— Аминь! — прервал его граф. — Во имя великого бога, я прощаю тебя, брат!
И, обняв Андреа, он добавил:
— Мой возлюбленный брат, хочешь ли ты жить вместе со мной, не как мошенник или преступник, но как мой друг, мой равный — сын моей матери, как заблудившийся грешник, для которого, после его раскаяния, открылись объятия всех? Оставайся, брат, между мной, моей женой и ребенком ты будешь счастлив, так как ты прощен!
Через два месяца после этой сцены мы встречаемся с графом Арманом и его женой во время их разговора в маленьком кабинете их старого отеля в улице св. Екатерины в Париже. Это было в начале января, часов в десять утра.

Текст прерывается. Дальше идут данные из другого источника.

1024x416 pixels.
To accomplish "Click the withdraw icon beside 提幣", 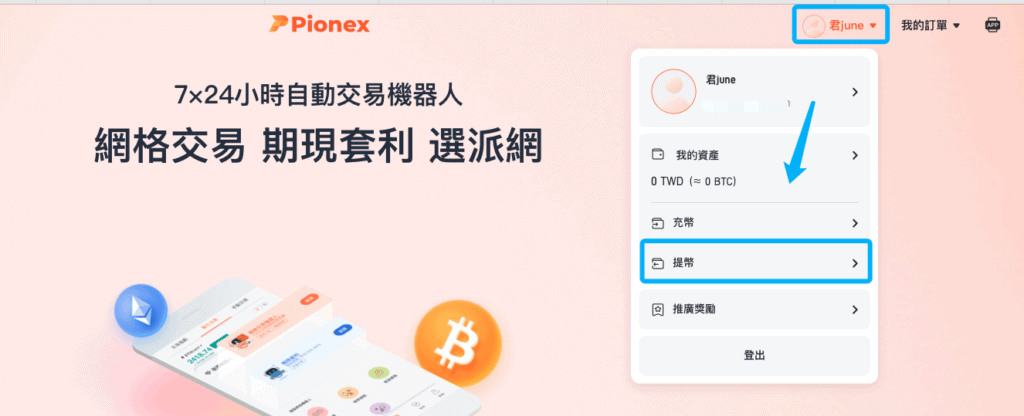I will coord(658,263).
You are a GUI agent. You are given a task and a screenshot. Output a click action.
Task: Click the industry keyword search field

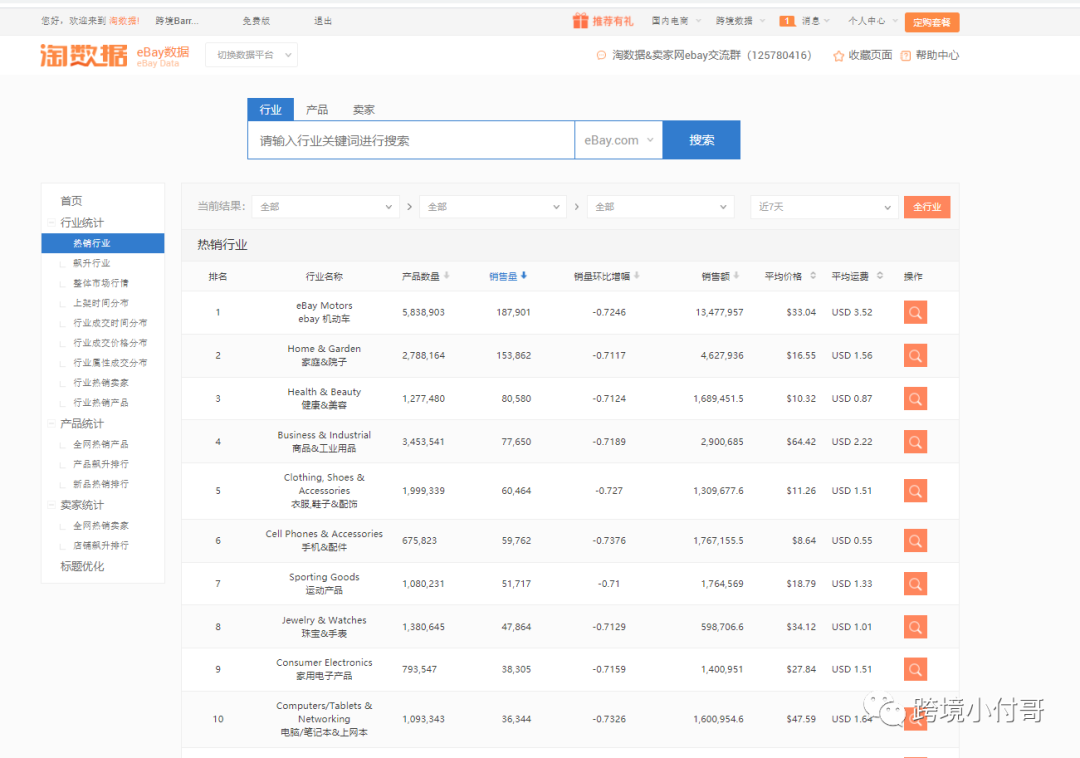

— Мое милое дитя, — говорил граф, — я был вполне счастлив твоей любовью ко мне, но теперь я положительно счастливейший человек во всем мире с тех пор, как раскаяние моего дорогого брата возвратило нам его.
— О, — возразила Жанна, — бог велик и добр, и он настолько смилостивился над ним, что он сделался теперь человеком святой жизни.
— Бедный Андреа, — прошептал граф, — какую примерную он ведет теперь жизнь. Какое раскаяние! Моя милая Жанна, я открою тебе ужасную тайну, и ты увидишь, насколько он изменился.
— Боже! Что же это еще? — спросила она с беспокойством.
— Ты ведь знаешь, на каких условиях Андреа поселился у нас, то есть он по наружности только живет нашей жизнью, на самом же деле он занимает маленькую холодную комнатку на чердаке, проводит все свое время в посте и молитвах и не позволяет себе никогда ни малейшей прихоти, ни излишества.
— И, — добавила Жанна, — молится ежедневно с раннего утра до десяти часов.
— Это все еще пустяки, — перебил ее снова граф, — ты не знаешь, дитя мое, самого главного.
— Я знаю, — возразила Жанна де Кергац, — что нам стоило громадного труда и усиленных убеждений, чтобы удержать его от поступления в монастырь. Я знаю даже и то, что он ежедневно в десять часов утра уходит из отеля в улицу Коломбьер, где под скромным именем Андре Тиссо занимается в каком-то коммерческом доме перепиской бумаг, просиживая за этим делом до шести часов вечера и получая за свой труд скромное вознаграждение в сто франков в месяц.
— И он вынудил меня брать с него ежемесячно восемьдесят франков, — добавил Арман.
— Такое раскаяние, такое самоуничижение, такая примерная жизнь, — пробормотала Жанна в восхищении, — должны быть угодны богу, и я уверена, что он уже давно прощен.
— О, это все еще пустяки, мои друг, — продолжал граф, — если бы ты знала…
— Да говорите же, — возразила Жанна, — говорите, Арман, я хочу все знать.
— Андреа носит на себе власяницу, и все его тело представляет из себя сплошную рану.